Executive director of FASA, Vera Valasis, explains that legislative changes such as the Consumer Protection Act and the Companies Act are forcing companies to change the way they do business. “Franchisors that aren’t members of FASA should be aware that certain requirements of the CPA, such as the ruling related to Disclosure Documents, could land them in hot water if not adhered to. It’s tantamount to breaking the law,” she says.
“There is a misconception that FASA is the body that requires its members to have a Disclosure Document when in fact it is now law, through the CPA, that all franchise companies, whether FASA members or not, provide prospective franchisees with a Disclosure Document,” Valasis says.
Patch, glue, stitch
A trend emerging from continued economic instability is reluctance by consumers to make big purchases. A typical example is that of new vehicle sales having suffered. Morné Cronjé, head of Franchising: FNB, notes however that the downturn has contributed to the emergence and growth of maintenance franchises for tyres, batteries, gearboxes and general services.

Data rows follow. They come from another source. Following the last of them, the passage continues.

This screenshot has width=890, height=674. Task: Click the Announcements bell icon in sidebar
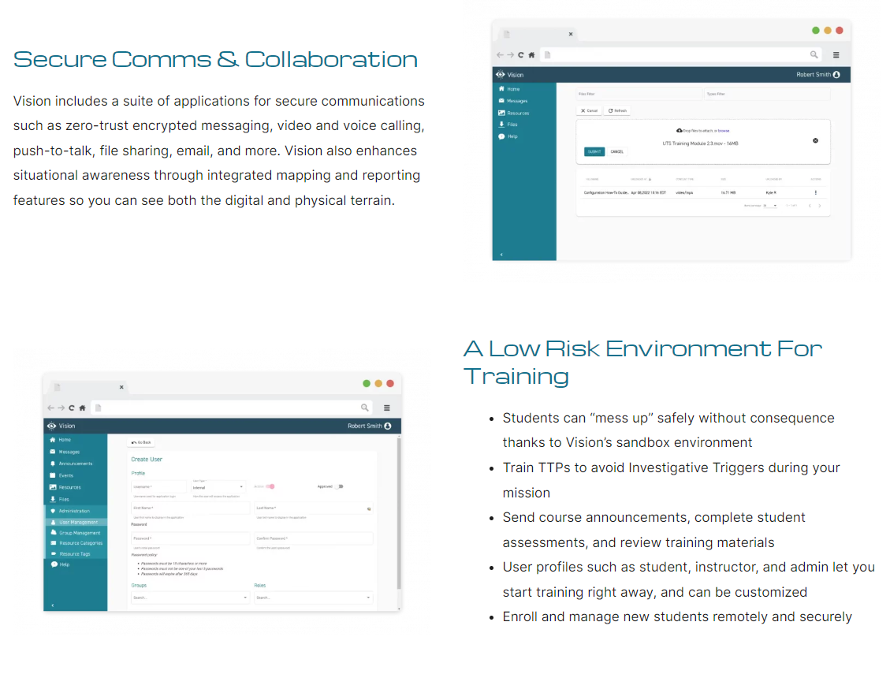[x=53, y=464]
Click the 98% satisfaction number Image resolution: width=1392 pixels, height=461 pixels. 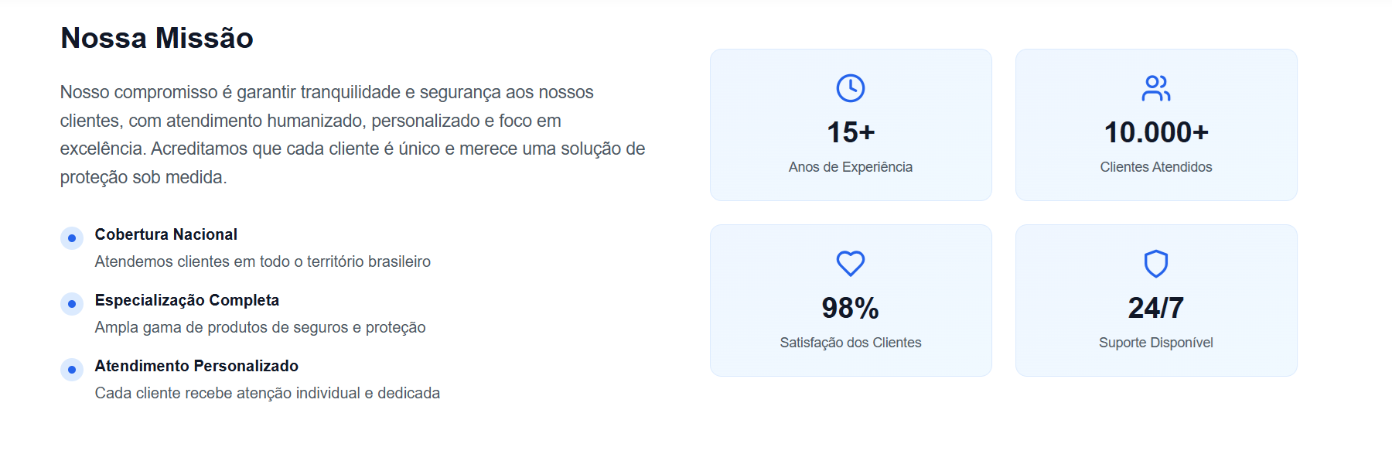pyautogui.click(x=851, y=308)
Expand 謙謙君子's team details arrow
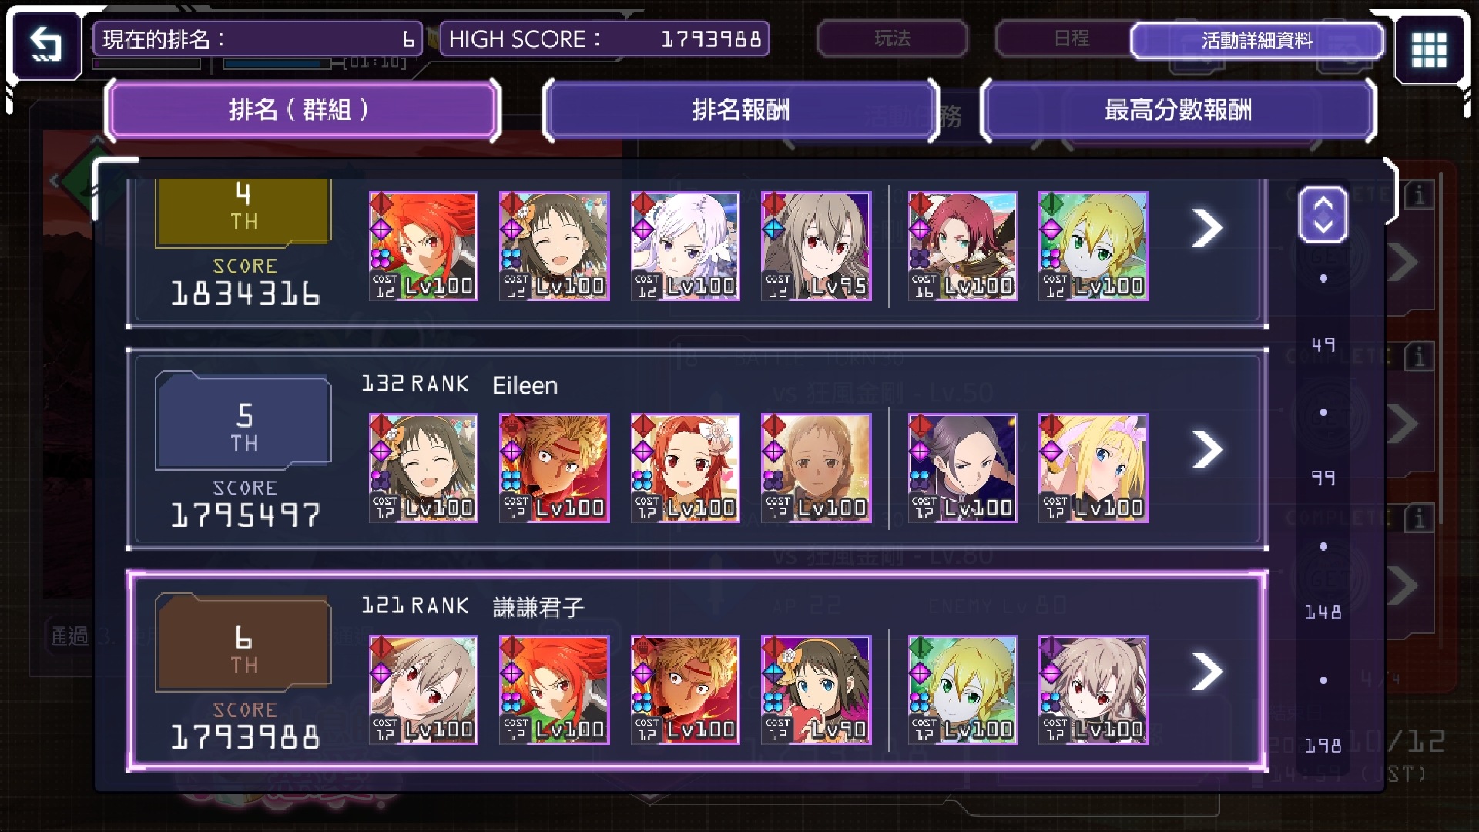This screenshot has height=832, width=1479. 1207,672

Tracey Fawell, founder of Laundry Dynamics – a wash, dry and iron franchise – echoes this sentiment saying there has been a marked increase in clients looking to preserve items of clothing and shoes instead of replacing them.
“Each of our stores has seen an increase in clientele who want to repair clothes, or dye a pair of faded jeans. We also have a lot of shoe repairs,” she says.
“There is a definite sense that consumers aren’t as quick to throw things out anymore. They’re more mindful of how they spend their money, and they’re interested in the sustainability and longevity of products, so we’ve successfully diversified into avenues like tailoring, dyeing and shoe repairs.”